Posted: Tuesday, December 18, 2012 8:00 pm
By: By Jimmy Williams

There are gardeners among us who are thrown into a swoon that even Elvis couldn’t offer over blue flowers. These are (usually) the elite, the cognoscenti of the horticultural world, if you will, who have risen above red and orange. Or at least ones that fancy themselves such.
I am not one of the above, but often suffer the same effect over blue. On the face of it, there would seem to be plenty of blue flowers to choose from but, alas, that is not the case.
Ersatz blues there are aplenty. Most of them are really mauve, violet, lavender, purple, or something in between, even sometimes bordering on pink. All of these are mistakenly lumped into “blue.”
There are precious few true blue flowers; that is, unsullied with one of those mentioned other shades. One pure blue coming to mind is Salvia uliginosa.
Hold a spire of its flowers (they run to spires) against a clear summer sky and you will find they are exactly the same color.
I have mentioned this excellent perennial before, but only as a peripheral note. Now let us take it on in earnest.

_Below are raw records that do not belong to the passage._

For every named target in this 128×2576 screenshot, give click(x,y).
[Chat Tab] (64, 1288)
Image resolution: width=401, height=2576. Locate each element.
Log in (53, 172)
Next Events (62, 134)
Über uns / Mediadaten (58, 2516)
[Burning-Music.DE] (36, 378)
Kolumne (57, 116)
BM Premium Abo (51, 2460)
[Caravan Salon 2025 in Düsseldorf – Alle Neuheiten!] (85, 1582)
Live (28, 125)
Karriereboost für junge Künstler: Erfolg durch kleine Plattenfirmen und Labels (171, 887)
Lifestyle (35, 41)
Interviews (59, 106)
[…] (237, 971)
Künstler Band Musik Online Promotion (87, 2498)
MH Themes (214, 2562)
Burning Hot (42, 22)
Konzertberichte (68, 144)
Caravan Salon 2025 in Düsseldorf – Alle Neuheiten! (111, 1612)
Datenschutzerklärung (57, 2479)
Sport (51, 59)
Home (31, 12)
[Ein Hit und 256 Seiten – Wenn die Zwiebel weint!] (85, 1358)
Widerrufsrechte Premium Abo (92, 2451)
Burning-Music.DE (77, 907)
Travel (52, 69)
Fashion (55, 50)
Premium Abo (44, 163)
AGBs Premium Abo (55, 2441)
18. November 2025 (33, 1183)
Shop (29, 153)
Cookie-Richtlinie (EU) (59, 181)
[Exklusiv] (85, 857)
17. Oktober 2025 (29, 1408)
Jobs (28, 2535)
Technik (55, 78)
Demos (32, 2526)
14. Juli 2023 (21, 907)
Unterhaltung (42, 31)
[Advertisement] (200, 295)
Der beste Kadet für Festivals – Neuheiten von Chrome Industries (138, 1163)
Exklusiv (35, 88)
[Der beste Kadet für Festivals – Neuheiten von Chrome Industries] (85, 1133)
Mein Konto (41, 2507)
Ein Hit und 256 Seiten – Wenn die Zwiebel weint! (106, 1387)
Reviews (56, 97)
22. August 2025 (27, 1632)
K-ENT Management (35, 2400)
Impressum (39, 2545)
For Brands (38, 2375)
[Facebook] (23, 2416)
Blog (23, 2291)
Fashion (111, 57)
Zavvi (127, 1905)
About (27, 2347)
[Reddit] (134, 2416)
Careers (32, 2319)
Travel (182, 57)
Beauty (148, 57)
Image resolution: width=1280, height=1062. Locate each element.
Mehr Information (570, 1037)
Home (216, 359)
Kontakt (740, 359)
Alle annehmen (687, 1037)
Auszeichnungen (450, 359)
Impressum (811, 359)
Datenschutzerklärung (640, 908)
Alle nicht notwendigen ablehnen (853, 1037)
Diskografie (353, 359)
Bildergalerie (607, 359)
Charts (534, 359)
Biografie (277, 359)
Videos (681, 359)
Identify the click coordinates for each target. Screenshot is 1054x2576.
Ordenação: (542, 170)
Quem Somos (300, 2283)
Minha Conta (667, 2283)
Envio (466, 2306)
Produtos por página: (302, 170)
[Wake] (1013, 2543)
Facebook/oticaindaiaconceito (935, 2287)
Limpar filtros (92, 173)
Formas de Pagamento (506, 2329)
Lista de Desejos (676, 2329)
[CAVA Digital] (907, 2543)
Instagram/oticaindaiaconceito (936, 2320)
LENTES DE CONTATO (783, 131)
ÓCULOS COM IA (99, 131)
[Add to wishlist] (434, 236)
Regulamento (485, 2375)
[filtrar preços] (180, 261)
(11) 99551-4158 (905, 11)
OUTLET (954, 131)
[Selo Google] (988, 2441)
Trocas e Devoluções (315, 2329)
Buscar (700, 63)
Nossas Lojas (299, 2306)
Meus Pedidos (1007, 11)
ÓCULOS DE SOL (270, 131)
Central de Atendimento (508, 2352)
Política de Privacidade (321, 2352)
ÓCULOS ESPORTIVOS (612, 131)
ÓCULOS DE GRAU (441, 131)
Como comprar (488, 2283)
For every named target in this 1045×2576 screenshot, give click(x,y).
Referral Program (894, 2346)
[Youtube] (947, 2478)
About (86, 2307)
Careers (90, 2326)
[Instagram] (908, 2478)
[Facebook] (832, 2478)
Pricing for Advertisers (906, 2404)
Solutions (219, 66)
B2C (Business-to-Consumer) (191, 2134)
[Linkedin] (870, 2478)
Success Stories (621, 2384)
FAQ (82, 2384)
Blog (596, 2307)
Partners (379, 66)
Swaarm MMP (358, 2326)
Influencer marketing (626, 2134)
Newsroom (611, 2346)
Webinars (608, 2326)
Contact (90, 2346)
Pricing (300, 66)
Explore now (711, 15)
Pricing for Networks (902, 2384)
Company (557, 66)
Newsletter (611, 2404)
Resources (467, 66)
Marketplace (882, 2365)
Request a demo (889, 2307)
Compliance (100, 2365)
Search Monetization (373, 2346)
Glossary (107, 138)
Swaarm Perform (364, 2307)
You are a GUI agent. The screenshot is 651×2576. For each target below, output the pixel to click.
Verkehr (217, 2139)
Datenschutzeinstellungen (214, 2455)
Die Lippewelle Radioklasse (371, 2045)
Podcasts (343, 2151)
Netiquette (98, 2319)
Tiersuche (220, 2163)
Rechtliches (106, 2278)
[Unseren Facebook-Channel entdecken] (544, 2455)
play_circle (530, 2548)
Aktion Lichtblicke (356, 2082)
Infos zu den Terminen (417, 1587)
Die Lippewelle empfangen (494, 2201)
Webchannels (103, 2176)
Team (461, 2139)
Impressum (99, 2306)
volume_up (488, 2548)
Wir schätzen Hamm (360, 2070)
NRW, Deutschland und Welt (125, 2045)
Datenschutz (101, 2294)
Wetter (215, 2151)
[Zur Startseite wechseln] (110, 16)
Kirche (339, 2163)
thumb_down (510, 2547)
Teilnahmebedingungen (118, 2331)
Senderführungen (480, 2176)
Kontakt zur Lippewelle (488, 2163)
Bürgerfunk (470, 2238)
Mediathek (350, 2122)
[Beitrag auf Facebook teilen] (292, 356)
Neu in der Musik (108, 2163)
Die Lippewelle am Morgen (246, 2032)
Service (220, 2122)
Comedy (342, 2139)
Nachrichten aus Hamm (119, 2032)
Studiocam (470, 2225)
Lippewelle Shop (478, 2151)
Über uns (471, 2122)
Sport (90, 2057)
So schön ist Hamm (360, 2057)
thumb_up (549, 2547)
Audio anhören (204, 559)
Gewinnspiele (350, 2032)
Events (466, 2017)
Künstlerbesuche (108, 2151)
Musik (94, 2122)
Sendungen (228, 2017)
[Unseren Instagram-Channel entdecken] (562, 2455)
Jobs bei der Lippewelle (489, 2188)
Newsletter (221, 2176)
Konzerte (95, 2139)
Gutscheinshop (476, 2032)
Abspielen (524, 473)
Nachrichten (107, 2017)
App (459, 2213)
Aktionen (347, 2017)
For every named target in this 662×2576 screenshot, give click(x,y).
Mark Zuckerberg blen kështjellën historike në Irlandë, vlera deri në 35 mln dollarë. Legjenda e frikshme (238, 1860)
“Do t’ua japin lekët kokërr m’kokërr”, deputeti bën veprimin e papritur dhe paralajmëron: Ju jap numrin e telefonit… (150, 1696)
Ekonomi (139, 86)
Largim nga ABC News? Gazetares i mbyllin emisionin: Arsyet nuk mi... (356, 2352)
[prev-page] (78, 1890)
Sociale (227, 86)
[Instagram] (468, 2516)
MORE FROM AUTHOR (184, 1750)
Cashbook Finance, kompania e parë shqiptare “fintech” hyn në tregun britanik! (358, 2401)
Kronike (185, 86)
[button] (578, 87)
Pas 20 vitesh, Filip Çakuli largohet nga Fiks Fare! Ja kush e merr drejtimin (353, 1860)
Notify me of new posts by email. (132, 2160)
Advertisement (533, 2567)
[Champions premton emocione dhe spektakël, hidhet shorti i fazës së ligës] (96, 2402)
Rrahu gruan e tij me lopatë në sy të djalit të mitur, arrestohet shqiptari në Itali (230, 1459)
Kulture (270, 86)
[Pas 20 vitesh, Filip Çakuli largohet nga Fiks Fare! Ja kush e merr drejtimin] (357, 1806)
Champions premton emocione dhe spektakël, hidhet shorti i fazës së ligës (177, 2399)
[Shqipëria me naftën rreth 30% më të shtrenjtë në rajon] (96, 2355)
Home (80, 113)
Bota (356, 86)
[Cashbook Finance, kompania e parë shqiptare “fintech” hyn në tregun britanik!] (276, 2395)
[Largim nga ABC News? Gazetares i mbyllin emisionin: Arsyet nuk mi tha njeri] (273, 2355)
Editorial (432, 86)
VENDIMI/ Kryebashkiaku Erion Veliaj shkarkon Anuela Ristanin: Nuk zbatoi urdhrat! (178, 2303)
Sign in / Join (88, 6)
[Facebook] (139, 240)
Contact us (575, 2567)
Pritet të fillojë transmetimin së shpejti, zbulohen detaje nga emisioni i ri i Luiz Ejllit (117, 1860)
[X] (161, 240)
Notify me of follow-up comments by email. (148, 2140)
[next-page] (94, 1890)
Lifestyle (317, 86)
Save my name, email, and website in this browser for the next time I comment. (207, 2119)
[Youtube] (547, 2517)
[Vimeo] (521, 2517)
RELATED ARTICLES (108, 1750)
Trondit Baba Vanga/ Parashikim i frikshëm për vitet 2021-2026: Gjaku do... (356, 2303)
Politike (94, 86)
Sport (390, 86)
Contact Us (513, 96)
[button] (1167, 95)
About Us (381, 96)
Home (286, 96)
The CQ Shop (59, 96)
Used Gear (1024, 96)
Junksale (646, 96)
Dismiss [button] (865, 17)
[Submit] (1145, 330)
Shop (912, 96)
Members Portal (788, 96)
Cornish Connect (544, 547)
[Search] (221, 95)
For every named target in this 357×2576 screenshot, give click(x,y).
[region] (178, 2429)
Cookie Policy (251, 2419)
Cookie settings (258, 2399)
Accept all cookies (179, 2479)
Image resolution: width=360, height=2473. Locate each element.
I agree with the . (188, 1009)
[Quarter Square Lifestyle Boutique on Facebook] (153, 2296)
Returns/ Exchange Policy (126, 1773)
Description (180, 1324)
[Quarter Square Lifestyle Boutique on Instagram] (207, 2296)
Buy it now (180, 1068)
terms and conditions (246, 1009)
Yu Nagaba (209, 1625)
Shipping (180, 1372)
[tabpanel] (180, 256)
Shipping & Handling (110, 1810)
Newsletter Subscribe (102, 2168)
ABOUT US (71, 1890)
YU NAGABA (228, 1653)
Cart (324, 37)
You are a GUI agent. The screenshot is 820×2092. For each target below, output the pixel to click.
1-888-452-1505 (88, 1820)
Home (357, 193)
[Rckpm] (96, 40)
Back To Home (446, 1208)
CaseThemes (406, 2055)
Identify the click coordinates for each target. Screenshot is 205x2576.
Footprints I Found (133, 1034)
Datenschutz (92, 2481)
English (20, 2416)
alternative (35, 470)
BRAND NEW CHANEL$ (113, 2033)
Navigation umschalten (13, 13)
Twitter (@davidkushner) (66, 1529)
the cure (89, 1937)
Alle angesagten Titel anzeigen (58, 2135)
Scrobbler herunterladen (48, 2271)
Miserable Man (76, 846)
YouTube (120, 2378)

My patches of it are all descended from a gift plant. The benefactors were Neil and Kitty Taylor of Collierville, who had (they have now downsized) one of the great gardens in the Memphis area, on the periphery of Collierville.
I remember their marvelous double English borders and a sizeable rock garden at the front drive.
Kitty was for years a notable garden designer in the area and we met the Taylors on our first British garden tour.
Neil referred to the salvia as “old ugly nose,” no doubt in reference to the specific epithet.
Whatever. The more common name is bog sage, though it certainly needs no bog to thrive. In fact, I have two sizeable stands at our driveway that receive no irrigation, yet even in drought years (i.e. this one) it never blinks.
The big caveat with bog sage is its aggressiveness. It will run at the root with alarming efficiency, and I would warn against introducing it into polite company.
In other instances, however, this spreading tendency is an advantage.
The two aforementioned patches at our drive are ensconced amongst such stalwarts as spreading junipers, big waist-high hollies, winter jasmine and nandinas. No problem.
Bog sage thrusts itself up through it all and begins producing its flowers on four-foot stems by June.
In November it had reached six or seven feet and never had slacked a bit in flowering. Six months’ performance for any perennial is almost unheard-of.
Those tall stems are a bit wobbly, and unless supported by other plants (or staking) are apt to flop. If whacked back by half in, say, July (which you will be loath to do while it is in full bloom), the height can be controlled a bit. Flowering will slack for a few weeks.
The loose spires of bog sage range up to eight inches long. New flowers are produced on and on, ahead of trailing calyxes of gray and white, which add their own little contribution.
Forget manure, artificial fertilizer or any other elixer. Bog sage subsists on virtually no amendments as long as the ground is  average or even somewhat less.
Bog sage is seldom seen in nurseries and garden centers. It runs up quite a bit of stem before blooming, and thus is not a very salable subject for those gardeners (most of them) who are unfamiliar with it.
So beg a root or two from a fellow gardener, plant it in full sun, sit back and enjoy one of the truest blues in the flower world.
From Poor Willie’s Almanack: “I got the bog sage blues!”
Editor’s note: Jimmy Williams is the garden writer at The Paris Post-Intelligencer, where he can be contacted on Mondays at (731) 642-1162.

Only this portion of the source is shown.